En el medio de la polémica sobre el posible apartamiento, el presidente de la República hizo público su deseo de que la fiscal se quedara, cual si fuera un ciudadano más y no el titular del Poder Ejecutivo, hablando de la continuidad o no de la responsable de la investigación de uno de los casos más pesados que se han tramitado en décadas en este país donde se investiga a su jefe de seguridad -cuando menos-; han sido citados a declarar como testigos -por ahora- el secretario y el prosecretario de la Presidencia y, probablemente, lo tengan que llamar a declarar a él.

A juzgar por los chats que se han filtrado de entre las 1.300 comunicaciones que habrían sido recuperadas de Astesiano, salvo que todo sea alarde, simulacros y delirios del señor Fibra, hay una cantidad de irregularidades, delitos o actos de corrupción que involucran a un número indeterminado de funcionarios, jerarcas y autoridades políticas, incluyendo al presidente, que más temprano que tarde tendrá que explicar de qué tipo era ese “pescado congelado” que recibió de los desiertos de Emiratos Árabes y cuán habitual era que Astesiano figurara como destinatario de cosas que eran para él, o que arreglara reuniones e hiciera gestiones para acercarlo a negocios donde había mucha plata, y hasta se comunicara con autoridades de otros países como un cancilller en las sombras, de un Uruguay en las sombras para un mundo en las sombras, donde se ve que se movía como pez en el agua.

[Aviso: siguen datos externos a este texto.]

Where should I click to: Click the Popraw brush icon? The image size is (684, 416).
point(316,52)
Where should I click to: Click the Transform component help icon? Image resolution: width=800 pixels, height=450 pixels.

Hace rato que la teoría del perejil o el fantoche que se aprovechaba de la confianza de presidente confianzudo y naíf, pero incapaz de decir una mentira, no se sostiene más. Primero porque el presidente no es incapaz de mentir, sino un hombre que ha mentido y ha mentido mucho. Segundo, porque Astesiano desplegaba un poder real, mucho más allá del alcance de ningún perejil o funcionario de menor jerarquía: ordenaba operaciones seudopoliciales, hacía gestiones internacionales, emitía pasaportes a discreción, incluso diplomáticos y, según sus comunicaciones, tenía acceso a las cámaras del Ministerio del Interior, autos oficiales y tecnologías supersofisticadas y de acceso restringido para vigilancia, espionaje, seguimientos, entre todas las que no sabemos porque de los 1.300 chats, se ha filtrado un puñado.

Astesiano no era un perejil, eso está claro, pero la pregunta central es si era el capo de esta organización para delinquir que se comandaba desde la Torre Ejecutiva o, lamentablemente para la salud institucional de este país, el capo estaba arriba de él. Y esa es la investigación más importante para la Justicia y para el Uruguay hoy: es absolutamente indispensable determinar si el presidente u otras autoridades de Presidencia o de otros organismos del Poder Ejecutivo eran piezas de este esquema de corrupción.

Por lo que ya ha trascendido de las comunicaciones de Astesiano, si algo de lo mucho que hablaba era cierto, la situación es gravísima, pero si, además, sucediese que todo o una gran parte de lo que se jactaba o decía tuviese contacto con la realidad, estamos ante el caso más grave de corrupción institucional en muchos años. Esta causa se puede llevar puesto a cualquier gobierno, pero, pese a eso, hay que alcanzar la verdad, cueste lo que cueste, duela a quien le duela y caiga quien caiga.